Data excerpts

»»

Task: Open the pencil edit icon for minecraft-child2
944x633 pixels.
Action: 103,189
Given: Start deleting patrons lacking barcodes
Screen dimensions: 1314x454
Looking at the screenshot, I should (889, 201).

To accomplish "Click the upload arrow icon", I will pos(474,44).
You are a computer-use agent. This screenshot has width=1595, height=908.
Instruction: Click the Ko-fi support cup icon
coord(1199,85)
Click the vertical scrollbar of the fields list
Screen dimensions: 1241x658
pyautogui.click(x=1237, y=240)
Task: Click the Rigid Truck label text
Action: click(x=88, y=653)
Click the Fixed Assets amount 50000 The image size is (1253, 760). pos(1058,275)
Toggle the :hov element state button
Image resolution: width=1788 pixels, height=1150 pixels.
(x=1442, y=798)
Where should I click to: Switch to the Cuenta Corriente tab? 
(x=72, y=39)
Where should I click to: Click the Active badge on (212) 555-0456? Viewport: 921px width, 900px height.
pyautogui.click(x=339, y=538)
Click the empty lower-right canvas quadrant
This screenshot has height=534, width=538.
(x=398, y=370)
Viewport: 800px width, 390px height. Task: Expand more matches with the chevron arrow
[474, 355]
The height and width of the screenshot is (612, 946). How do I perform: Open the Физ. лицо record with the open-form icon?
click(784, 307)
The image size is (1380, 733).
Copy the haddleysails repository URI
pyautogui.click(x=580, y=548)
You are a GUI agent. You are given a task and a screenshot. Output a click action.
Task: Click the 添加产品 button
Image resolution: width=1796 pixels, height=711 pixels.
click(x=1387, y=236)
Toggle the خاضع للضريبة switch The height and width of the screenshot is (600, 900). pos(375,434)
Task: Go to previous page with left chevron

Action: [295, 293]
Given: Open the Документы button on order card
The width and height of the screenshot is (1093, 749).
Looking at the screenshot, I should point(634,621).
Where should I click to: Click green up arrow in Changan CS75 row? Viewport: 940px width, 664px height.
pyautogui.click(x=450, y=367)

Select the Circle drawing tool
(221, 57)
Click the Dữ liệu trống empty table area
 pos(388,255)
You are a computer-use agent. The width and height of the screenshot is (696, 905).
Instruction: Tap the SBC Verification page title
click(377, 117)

««

Exercise details: Go through the data and show each line that holds "agent".

Task result:
You are a computer-use agent. This screenshot has width=1595, height=908.
You are a GUI agent. You are given a task and a screenshot. Output a click action.
You are a computer-use agent. The width and height of the screenshot is (696, 905).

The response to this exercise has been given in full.